▶ _DOCUMENT PASSAGE_:
Among his first decrees was the restoration of Babylon. In his inscription he writes:

Great king, mighty monarch, lord of all, king of the land of Assur, ruler of Babylon, faithful shepherd, beloved of Marduk, lord of lords, dutiful leader, loved by Marduk's Consort Zurpanitum, humble, obedient, full of praise for their strength and awestruck from his earliest days in the presence of their divine greatness [am I, Esarhaddon]. When in the reign of an earlier king there were ill omens, the city offended its gods and was destroyed at their command. It was me, Esarhaddon, whom they chose to restore everything to its rightful place, to calm their anger, to assuage their wrath. You, Marduk, entrusted the protection of the land of Assur to me. The Gods of Babylon meanwhile told me to rebuild their shrines and renew the proper religious observances of their palace, Esagila. I called up all my workmen and conscripted all the people of Babylonia. I set them to work, digging up the ground and carrying the earth away in baskets. (Kerrigan, 34)

Stone Monument of Esarhaddon
Stone Monument of Esarhaddon
Osama Shukir Muhammed Amin (Copyright)

▶ _SHORT EXERCISE 1_: In the records, revise the lines from the one with "Task: Toggle avatar visibility in the sidebar" to the one with "Click the 更新信息", replacing "sidebar" with "side panel" and leaving all else unchanged. Return only those lines.
The records have nothing to do with the text.

▶ _MATERIAL FOR THE TASK_:
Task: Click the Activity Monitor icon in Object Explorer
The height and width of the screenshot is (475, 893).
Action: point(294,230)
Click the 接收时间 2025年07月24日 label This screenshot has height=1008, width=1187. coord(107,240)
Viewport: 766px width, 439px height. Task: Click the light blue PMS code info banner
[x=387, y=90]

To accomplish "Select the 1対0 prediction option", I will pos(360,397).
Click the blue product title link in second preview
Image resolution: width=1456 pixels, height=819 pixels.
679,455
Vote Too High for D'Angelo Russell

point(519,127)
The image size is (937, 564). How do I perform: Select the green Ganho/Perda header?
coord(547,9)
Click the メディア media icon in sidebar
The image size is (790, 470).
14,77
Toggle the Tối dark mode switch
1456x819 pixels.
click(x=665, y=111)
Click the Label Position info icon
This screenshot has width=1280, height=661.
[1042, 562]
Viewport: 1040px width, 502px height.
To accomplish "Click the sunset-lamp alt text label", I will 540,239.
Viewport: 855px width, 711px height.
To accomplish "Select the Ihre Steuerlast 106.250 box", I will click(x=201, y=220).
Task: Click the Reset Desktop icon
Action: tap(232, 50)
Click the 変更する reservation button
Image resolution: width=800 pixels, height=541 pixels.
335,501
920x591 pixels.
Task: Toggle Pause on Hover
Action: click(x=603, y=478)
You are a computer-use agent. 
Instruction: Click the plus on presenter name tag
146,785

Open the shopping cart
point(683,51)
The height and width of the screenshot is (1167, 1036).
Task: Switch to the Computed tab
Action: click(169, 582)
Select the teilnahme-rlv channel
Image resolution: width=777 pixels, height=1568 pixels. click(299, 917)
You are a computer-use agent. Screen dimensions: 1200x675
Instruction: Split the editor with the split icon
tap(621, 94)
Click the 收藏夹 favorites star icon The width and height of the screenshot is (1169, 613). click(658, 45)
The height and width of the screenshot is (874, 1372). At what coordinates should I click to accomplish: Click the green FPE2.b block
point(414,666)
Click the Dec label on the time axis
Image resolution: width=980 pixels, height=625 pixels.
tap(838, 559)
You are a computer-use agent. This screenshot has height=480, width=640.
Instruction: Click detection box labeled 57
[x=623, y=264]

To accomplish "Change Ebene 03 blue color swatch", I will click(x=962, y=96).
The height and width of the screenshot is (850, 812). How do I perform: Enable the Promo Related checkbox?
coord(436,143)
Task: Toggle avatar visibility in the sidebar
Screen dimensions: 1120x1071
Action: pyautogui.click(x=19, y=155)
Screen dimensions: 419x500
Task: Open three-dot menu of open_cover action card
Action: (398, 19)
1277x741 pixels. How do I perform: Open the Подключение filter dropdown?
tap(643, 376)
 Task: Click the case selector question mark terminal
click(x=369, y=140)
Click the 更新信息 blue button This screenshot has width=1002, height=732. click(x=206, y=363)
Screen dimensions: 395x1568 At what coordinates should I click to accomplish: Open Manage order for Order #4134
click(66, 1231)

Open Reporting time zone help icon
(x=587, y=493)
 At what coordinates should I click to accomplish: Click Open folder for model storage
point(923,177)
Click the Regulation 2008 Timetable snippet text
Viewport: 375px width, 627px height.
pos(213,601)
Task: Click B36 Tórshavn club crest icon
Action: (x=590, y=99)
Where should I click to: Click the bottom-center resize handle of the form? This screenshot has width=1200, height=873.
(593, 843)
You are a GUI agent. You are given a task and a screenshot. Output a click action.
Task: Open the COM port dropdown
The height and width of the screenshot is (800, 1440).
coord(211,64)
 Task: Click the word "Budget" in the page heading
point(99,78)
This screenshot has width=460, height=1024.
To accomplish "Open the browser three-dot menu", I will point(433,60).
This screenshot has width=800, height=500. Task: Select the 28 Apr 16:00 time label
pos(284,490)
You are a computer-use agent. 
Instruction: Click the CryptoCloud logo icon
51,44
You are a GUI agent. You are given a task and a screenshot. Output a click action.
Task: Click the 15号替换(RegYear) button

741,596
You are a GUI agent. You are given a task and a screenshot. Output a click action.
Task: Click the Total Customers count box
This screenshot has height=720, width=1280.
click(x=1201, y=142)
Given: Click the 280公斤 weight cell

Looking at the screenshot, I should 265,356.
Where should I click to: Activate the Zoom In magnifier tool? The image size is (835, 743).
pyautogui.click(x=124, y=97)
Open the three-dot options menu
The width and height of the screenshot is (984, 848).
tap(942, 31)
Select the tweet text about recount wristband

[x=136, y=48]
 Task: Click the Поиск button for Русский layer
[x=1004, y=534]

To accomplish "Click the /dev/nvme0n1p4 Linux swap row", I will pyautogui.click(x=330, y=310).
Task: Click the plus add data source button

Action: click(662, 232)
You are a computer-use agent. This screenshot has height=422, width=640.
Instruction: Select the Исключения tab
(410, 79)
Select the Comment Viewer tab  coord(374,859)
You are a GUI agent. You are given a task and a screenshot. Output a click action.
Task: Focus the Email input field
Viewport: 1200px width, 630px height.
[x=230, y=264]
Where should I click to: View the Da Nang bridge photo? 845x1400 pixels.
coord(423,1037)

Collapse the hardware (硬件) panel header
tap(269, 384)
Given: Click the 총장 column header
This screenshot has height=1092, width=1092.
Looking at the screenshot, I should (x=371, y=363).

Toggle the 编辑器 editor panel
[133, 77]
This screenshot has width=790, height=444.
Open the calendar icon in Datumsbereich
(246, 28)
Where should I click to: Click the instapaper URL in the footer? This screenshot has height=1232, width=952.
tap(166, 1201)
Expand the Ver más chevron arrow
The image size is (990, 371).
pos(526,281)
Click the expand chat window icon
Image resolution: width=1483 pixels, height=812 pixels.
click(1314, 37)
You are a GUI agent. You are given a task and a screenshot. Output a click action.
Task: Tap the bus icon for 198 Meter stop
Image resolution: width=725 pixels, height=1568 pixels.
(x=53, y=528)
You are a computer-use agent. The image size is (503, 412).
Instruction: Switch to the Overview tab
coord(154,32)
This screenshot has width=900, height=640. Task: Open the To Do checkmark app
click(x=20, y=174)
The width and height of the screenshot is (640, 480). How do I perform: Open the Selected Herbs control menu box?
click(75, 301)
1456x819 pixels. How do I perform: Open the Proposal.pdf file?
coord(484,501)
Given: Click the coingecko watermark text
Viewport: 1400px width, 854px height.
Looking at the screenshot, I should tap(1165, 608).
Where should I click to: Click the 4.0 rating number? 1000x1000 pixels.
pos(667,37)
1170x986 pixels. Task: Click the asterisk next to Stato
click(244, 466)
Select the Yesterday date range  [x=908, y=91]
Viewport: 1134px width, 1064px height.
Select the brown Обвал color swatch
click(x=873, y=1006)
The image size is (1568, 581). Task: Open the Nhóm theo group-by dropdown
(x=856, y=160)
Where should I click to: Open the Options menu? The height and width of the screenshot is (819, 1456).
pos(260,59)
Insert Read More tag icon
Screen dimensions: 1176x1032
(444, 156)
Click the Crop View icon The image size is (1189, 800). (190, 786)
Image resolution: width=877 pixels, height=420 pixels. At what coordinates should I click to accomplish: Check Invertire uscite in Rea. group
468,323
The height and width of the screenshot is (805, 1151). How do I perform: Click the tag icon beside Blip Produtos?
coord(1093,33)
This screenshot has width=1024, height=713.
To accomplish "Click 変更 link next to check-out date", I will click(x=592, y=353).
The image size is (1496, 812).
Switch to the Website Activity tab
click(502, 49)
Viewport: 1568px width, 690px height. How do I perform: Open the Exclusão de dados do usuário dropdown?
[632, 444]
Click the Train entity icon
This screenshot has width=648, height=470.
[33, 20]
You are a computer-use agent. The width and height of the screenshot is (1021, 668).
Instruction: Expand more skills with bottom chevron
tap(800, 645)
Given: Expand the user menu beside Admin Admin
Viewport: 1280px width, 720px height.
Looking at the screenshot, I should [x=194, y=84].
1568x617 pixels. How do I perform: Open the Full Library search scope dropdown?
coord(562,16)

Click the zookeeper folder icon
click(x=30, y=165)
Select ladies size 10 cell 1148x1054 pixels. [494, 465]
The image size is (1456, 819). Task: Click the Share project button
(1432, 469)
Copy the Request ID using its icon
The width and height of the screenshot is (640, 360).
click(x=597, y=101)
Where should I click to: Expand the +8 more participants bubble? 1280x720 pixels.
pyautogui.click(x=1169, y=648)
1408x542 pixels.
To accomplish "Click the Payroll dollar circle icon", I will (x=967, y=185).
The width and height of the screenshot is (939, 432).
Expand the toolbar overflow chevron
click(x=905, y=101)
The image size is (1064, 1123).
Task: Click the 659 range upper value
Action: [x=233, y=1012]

▶ _SHORT EXERCISE 2_: In the passage on Esarhaddon's restoration of Babylon, whose palace's religious observances did the Gods of Babylon tell him to renew, and what was that palace called?

▶ _CORRECT RESULT 1_:
Task: Toggle avatar visibility in the side panel
Screen dimensions: 1120x1071
Action: pyautogui.click(x=19, y=155)
Screen dimensions: 419x500
Task: Open three-dot menu of open_cover action card
Action: (398, 19)
1277x741 pixels. How do I perform: Open the Подключение filter dropdown?
tap(643, 376)
 Task: Click the case selector question mark terminal
click(x=369, y=140)
Click the 更新信息 blue button This screenshot has width=1002, height=732. click(x=206, y=363)

▶ _CORRECT RESULT 2_: Their own palace, Esagila.